Is Mare of Easttown Saving Its Darkest Twist for the Finale?
This article includes frank discussion of the latest episode of Mare of Easttown, “Sore Must Be the Storm.” If you’re not caught up with episode six, now is the time to leave.
Previously on our Mare of Easttown coverage, we laid out an exhaustive theory of the case that positioned Joe Tippett’s John Ross as the real villain behind poor Erin McMenamin’s death. You can read up on that theory here. Despite an outright confession from his brother Billy Ross (Robbie Tann) in the show’s penultimate episode, our money is still very much on John Ross himself as the killer of Erin and likely father of Erin’s baby. Don’t believe it?
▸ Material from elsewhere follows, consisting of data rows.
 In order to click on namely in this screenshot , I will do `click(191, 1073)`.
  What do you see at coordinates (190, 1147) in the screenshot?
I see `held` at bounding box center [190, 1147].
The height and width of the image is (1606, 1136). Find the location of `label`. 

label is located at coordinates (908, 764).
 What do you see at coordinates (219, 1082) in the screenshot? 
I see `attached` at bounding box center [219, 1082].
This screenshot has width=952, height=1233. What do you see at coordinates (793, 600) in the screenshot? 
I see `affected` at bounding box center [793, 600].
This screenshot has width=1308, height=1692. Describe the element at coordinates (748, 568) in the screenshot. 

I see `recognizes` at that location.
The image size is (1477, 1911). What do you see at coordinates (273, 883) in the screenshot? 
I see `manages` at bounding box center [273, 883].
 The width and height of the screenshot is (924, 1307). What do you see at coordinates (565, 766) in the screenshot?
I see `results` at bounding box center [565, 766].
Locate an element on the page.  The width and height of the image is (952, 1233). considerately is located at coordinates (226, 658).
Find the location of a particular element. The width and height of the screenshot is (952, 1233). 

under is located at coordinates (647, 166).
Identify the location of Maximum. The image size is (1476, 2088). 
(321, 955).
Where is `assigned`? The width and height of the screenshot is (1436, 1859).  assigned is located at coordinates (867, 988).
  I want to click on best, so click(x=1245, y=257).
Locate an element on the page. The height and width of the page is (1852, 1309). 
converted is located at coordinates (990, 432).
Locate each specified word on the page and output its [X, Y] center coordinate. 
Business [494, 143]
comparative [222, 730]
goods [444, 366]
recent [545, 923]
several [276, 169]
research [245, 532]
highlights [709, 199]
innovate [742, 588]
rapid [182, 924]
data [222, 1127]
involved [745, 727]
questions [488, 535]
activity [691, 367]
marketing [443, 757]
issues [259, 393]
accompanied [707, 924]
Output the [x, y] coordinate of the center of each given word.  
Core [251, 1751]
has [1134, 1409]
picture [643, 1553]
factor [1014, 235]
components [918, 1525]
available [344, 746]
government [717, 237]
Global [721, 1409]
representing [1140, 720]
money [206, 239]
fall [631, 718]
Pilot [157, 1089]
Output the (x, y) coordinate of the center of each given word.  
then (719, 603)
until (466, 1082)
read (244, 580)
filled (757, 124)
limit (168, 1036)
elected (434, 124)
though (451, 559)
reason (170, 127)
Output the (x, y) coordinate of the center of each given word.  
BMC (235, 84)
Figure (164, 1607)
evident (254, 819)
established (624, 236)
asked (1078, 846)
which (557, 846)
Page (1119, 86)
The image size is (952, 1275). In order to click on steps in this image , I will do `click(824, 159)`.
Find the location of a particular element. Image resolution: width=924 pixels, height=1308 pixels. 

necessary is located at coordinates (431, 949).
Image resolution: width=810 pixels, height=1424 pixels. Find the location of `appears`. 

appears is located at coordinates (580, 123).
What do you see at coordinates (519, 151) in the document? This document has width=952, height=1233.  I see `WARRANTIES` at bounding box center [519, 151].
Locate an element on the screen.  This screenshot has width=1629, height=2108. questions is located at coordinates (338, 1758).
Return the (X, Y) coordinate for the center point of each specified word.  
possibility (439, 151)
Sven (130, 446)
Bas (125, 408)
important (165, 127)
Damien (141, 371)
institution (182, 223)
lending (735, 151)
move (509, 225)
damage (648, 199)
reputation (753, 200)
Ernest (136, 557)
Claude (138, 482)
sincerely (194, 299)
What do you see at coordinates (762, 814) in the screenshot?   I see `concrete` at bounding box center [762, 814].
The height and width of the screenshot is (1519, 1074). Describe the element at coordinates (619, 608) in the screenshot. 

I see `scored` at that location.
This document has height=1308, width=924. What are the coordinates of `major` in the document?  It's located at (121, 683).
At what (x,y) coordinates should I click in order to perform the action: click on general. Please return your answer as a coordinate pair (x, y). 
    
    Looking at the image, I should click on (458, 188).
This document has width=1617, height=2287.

Here are just three examples of John acting guilty and squirrelly in this week’s episode alone.
Sure, we’re meant to interpret John’s evasiveness as either shame over an affair or as lies designed to protect his brother. But that’s precisely the trick Mare of Easttown has been playing all along: showing you scene after scene of dodgy behavior that can be interpreted a few different ways. (See: Mark, Deacon.) While carefully avoiding spoiling the end of the show, Billy Ross himself, Robbie Tann, spoke to Vanity Fair’s “Still Watching” podcast about how director Craig Zobel and series creator/writer Brad Ingelsby meticulously crafted scenes that can be read in quite a few ways. He also hinted that something even darker is lurking in the Billy/John relationship. You can listen to the full interview here or dive into some excerpts and more evidence from episode six below.
Before we get to the final dark twist possibly awaiting viewers in the Mare of Easttown finale, let’s take a closer look at the careful balancing act Zobel and Ingelsby constructed throughout the season. In a previous interview with Still Watching, Zobel himself explained that he liked to get many different takes on a scene in order to draw out different flavors from his actors. Jean Smart, who plays Mare’s mother Helen, was always asking for at least one take where she got to be “funny the whole time.” (Mission accomplished.)
Multiple takes on any given scene are common practice, obviously, but according to Robbie Tann, Zobel’s process was also connected to preserving the mystery: “Craig likes to shoot several takes in different ways. How people play scenes can tip the hand one way or the other about what things mean. For Craig, he was always like, ‘Let’s shoot it a bunch of different ways so we don’t back ourselves into a corner — so we can go back into the edit and find the balance that way.”
A good example would be Tann’s big moment in episode 5 where, after Mare starts innocently asking about the time his young cousin Erin came to live with him, Billy nearly has a meltdown.